Teresa emitió un chasquido de desagrado con la lengua y negó
con la cabeza.
—A la Ertzaintza lo único que le interesaba saber era si Carlos
se medicaba, si nuestra relación era estable, si hubo episodios de violencia
doméstica —dijo con cara de desagrado—. Parecía que yo fuese la culpable
de la desaparición de mi marido. Me conozco ese discurso a la perfección:
que si en Euskadi se denuncian diecinueve desapariciones a diario; que si la
gran mayoría se resuelven; que si, en ocasiones, las personas quieren
desaparecer, etc.
Miren no la replicó porque, en el fondo, sabía que Teresa tenía
razón. Al final, pasados unos días sin noticia del desaparecido, la
investigación llegaba a un punto muerto, se enfriaba. En muchas ocasiones,
el caso moría.
—Pero explícame una cosa, Miren—dijo Teresa, volviéndose a
levantar y acercándose a un palmo de la cara de la policía, mientras
golpeaba repetidamente su palma izquierda con el dedo índice derecho—,
¿a dónde pudo ir sin ropa ni dinero?
Miren la agarró amablemente por los hombros. Ese era el
momento en el que Teresa se derrumbaba; en el que abría las esclusas de
sus emociones. La mujer comenzó a llorar desconsoladamente fundida en
otro largo abrazo con Miren.
Al cabo de cinco minutos, la agente volvía a su escritorio.

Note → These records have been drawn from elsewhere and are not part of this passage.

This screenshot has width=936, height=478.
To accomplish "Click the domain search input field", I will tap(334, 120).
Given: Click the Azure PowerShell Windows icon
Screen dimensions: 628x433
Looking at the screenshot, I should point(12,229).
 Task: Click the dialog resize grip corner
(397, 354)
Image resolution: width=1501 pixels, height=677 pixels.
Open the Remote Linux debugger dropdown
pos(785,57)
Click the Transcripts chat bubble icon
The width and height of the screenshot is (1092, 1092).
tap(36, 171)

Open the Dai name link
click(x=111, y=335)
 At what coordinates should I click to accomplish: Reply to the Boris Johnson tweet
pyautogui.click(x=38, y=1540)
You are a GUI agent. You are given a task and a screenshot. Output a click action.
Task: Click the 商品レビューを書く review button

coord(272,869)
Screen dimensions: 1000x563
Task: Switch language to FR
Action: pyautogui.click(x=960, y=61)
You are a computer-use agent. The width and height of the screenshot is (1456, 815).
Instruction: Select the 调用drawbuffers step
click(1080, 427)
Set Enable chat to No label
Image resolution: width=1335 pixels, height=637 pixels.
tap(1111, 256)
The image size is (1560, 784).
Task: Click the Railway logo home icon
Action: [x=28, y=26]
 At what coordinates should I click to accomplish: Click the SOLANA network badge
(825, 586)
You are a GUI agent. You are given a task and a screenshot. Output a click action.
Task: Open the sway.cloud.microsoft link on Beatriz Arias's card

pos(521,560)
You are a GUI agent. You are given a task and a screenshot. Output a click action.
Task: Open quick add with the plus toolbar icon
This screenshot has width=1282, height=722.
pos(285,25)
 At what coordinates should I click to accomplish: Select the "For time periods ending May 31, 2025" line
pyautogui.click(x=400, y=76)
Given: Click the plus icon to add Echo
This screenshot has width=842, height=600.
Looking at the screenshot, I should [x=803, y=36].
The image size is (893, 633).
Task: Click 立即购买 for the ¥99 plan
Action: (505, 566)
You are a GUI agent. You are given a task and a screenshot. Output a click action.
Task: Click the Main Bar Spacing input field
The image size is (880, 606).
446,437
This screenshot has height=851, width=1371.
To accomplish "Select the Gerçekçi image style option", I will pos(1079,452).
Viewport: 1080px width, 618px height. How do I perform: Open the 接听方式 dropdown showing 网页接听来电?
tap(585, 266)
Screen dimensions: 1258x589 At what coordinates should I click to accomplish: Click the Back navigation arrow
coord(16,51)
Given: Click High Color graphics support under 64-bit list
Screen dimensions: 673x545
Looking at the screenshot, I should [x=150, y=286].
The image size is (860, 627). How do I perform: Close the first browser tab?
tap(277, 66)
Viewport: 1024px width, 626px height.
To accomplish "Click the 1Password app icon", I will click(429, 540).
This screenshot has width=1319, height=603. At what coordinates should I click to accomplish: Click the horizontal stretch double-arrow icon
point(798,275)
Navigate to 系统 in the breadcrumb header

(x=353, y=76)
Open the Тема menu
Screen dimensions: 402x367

Junto a su silla, erguido como si fuera el jinete de una estatua ecuestre, se
alzaba el suboficial Otamendi.
—Agente Zarandona —dijo con afectada amabilidad—, hoy a
las doce hay una reunión en el centro de coordinación policial conjunta.
Quiero que acudas a ella. Sé puntual.
—Sí, señor —dijo Miren atónita, mientras veía como
Otamendi marchaba sin esperar siquiera a su respuesta.
Capítulo 6
Lunes 25 de noviembre de 2019
Capítulo 8
Miércoles 27 de noviembre de 2019
Capítulo 9
Jueves 28 de noviembre de 2019
Capítulo 12
Domingo 1 de diciembre de 2019
José Hidalgo, de la policía científica, terminó de procesar la
entrada de la casa de Ander en el momento en que las primeras luces del
alba comenzaban a abrirse paso entre la espesa oscuridad de la noche
saliente.
—Parece que todo está en orden, inspector —dijo Hidalgo,
guardando sus herramientas en el maletín.
—¿No has encontrado nada? Pisadas, huellas, tal vez algún
cigarrillo —preguntó Ander.
—Alrededor de tu casa no he visto más que las impresiones de
tus pisadas y las de tu perro.
Hidalgo se quitó los guantes de vinilo y sacó un paquete de
cigarrillos de su bolsillo trasero. Colocó uno de ellos en sus labios y lo
prendió, haciéndole a Ander un ademán de ofrecimiento.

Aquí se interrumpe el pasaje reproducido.